Extended Kalman filtering

Matthieu Bloch

Tuesday October 25, 2022

Today in ECE 6555

  • Announcements
    • Office hours today in TSRB 132 (instead of 423)
    • No class on Thursday October 27, 2022 (travel)
    • Drop date: October 29, 2022, by 4:00 pm
    • Bonus assignment: due by November 7, 2022, only graded if it matters (look at it before the drop date!)
    • Kalman filtering mini project due November 10, 2022
      • Can address questions 1-8
      • Need more concepts to do the rest, covered this week!
  • Last time
    • Linearized Kalman filtering
  • Today
    • Extended Kalman filtering
  • Questions?

Last Time: Non linear filtering

  • Many interesting practical system are not linear! Consider the non-linear discrete time model \[ \vecx_{i+1} = f_i(\vecx_i) + g_i(\vecx_i) \vecu_i\qquad \vecy_i = h_i(\vecx_i)+\vecv_i \] with \(f_i(\cdot)\), \(g_i(\cdot)\), \(h_i(\cdot)\), are non linear and time-varying.
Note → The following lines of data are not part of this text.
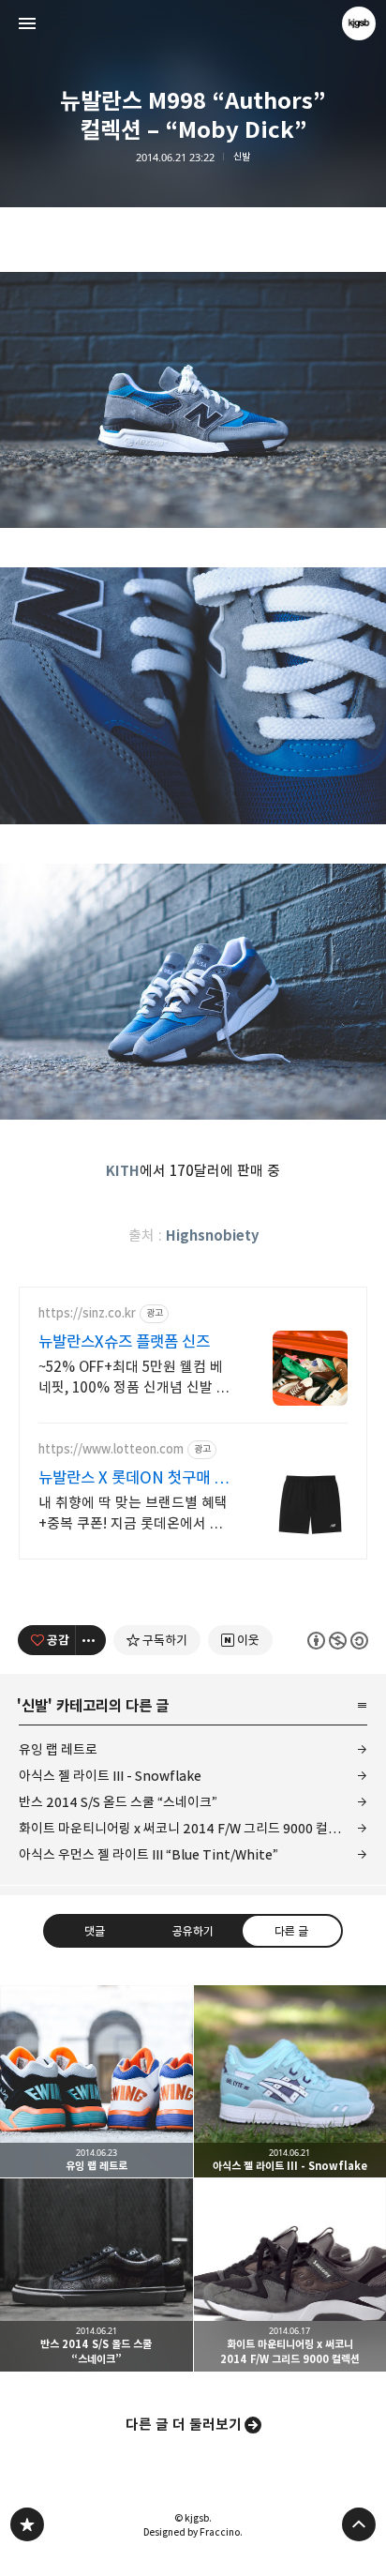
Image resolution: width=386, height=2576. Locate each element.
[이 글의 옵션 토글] (91, 1640)
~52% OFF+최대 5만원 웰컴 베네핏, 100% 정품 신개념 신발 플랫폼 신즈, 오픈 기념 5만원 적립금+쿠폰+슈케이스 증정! (134, 1378)
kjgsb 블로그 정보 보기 (358, 23)
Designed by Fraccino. (193, 2531)
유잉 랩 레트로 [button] (96, 2081)
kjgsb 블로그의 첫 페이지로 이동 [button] (193, 23)
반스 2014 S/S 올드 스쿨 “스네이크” (118, 1802)
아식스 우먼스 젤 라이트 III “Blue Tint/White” (148, 1854)
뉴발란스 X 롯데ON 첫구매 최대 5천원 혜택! (133, 1478)
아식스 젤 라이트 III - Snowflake (110, 1776)
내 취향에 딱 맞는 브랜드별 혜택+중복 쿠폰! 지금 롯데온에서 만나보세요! (133, 1514)
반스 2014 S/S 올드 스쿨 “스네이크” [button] (96, 2275)
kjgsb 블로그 (27, 2524)
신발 (241, 157)
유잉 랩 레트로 (58, 1749)
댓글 (94, 1929)
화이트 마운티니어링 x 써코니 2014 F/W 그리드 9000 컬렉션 (185, 1828)
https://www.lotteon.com (111, 1449)
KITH (123, 1171)
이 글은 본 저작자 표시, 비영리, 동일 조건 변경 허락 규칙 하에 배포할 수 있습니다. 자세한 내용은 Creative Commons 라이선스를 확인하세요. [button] (337, 1639)
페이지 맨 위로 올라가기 (358, 2524)
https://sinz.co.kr (87, 1313)
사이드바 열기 (27, 23)
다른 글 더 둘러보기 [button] (184, 2424)
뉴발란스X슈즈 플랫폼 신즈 (124, 1342)
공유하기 (193, 1929)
  • \(x_0\) is assumed to be random with mean \(\bar{x}_0\) and \[ \begin{aligned} \dotp{\mat{c}{ \vecx_0-\bar{\vecx}_0\\ \vecu_i\\ \vecv_i}}{\mat{c}{ \vecx_0-\bar{\vecx}_0\\ \vecu_j\\ \vecv_j\\1}} = \mat{cccc}{\Pi_0&0&0&0\\0& \matQ_i\delta_{ij}&0&0\\0&0&\matR_i\delta_{ij}&0}. \end{aligned} \]
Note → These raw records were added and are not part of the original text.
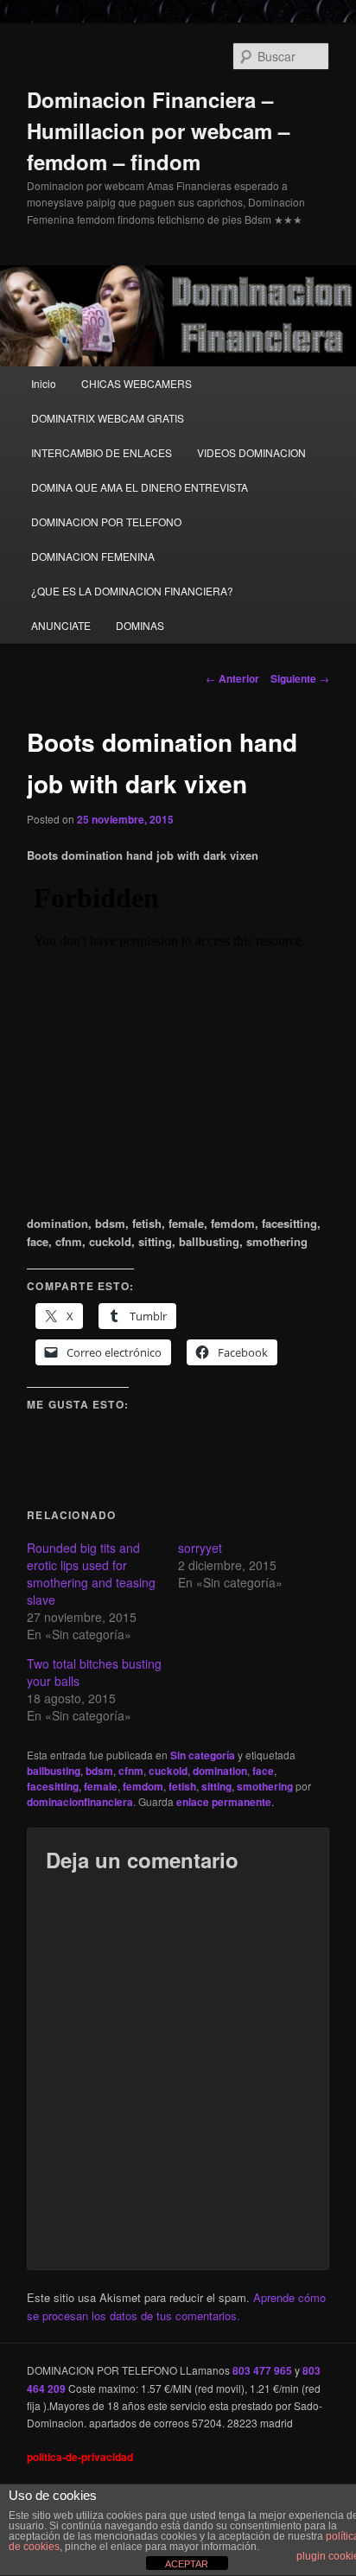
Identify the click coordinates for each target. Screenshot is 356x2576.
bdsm (99, 1770)
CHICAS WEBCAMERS (136, 383)
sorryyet (200, 1547)
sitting (216, 1786)
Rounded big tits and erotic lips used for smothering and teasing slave (91, 1573)
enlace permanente (223, 1802)
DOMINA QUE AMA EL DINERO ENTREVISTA (139, 487)
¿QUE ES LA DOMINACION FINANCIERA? (132, 590)
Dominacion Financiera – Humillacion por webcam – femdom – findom (158, 130)
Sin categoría (202, 1755)
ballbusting (53, 1770)
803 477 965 (262, 2370)
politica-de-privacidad (80, 2457)
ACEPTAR (186, 2564)
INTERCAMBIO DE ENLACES (101, 452)
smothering (265, 1786)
  • Question: can we leverage what we obtained for linear filtering?

Last Time: Linearized Kalman filter (LKF)

  • Idea: open loop linearization of state-space equations around a known nominal trajectory \(\vecx_i^\text{nom}\). \[ \vecx_0^{\text{nom}} = \vecx_0\qquad \vecx^{\text{nom}}_{i+1} = f_i(\vecx^{\text{nom}}_{i}) \]
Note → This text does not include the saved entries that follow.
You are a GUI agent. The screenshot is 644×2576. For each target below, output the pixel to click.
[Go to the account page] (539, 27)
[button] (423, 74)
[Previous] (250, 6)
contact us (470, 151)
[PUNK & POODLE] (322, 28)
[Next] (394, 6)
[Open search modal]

    • Nominal trajectory is deterministic
    • We can write \(\vecx_i = \vecx^{\text{nom}}_{i}+\Delta \vecx_i\) where \(\Delta \vecx_i\) is random
  • Assume \(\set{f_i,g_i,h_i}_{i\geq 0}\) smooth enough to make first order Taylor expansion \[ f_i(\vecx_i) \approx f_i(\vecx^{\text{nom}}_{i}) + \matF_i \Delta \vecx_i\qquad h_i(\vecx_i)\approx h_i(\vecx_i^{\text{nom}}) + \matH_i \Delta \vecx_i \] with \(\matF_i\) and \(\matH_i\) defined as \[ \matF_i\eqdef \left.\frac{\partial f_i(x)}{\partial x}\right\vert_{x=\vecx^{\text{nom}}_{i}}\qquad \matH_i\eqdef \left.\frac{\partial h_i(x)}{\partial x}\right\vert_{x=\vecx^{\text{nom}}_{i}} \]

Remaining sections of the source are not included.